### Task details
Shift the material from the line with "Task: Click intro" to the line with "(x=83, y=822)", both included, by adding 145 to every coordinate in the answers. Write out all of those lines again, requests included, and only those lines.

————————

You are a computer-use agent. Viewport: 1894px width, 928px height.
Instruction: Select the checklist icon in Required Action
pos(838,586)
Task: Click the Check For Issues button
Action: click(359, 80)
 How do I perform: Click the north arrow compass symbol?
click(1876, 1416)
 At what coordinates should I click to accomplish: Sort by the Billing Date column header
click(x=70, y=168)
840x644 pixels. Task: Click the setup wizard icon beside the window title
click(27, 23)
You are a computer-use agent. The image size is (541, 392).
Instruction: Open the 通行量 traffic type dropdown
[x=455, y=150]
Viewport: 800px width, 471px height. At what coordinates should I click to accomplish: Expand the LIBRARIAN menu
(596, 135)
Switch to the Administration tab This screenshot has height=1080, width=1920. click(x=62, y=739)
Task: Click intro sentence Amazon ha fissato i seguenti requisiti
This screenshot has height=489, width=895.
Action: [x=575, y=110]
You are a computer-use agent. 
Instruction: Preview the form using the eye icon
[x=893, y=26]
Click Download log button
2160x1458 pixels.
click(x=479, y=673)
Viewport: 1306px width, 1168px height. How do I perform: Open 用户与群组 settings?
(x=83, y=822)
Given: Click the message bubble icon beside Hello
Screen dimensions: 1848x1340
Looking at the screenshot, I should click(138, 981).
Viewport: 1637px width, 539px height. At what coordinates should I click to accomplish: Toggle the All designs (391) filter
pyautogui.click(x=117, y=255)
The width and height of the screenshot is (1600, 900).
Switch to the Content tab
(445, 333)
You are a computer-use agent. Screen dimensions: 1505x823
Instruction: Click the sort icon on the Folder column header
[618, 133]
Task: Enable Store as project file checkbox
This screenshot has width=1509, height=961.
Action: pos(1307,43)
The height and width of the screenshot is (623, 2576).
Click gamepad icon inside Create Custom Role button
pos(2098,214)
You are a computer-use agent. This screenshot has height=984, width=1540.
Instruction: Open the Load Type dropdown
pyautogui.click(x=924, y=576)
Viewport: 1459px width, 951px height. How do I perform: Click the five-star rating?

————————

### Completed task
Task: Click intro sentence Amazon ha fissato i seguenti requisiti
This screenshot has height=489, width=895.
Action: [x=720, y=255]
You are a computer-use agent. 
Instruction: Preview the form using the eye icon
[x=1038, y=171]
Click Download log button
2160x1458 pixels.
click(x=624, y=818)
Viewport: 1306px width, 1168px height. How do I perform: Open 用户与群组 settings?
(x=228, y=967)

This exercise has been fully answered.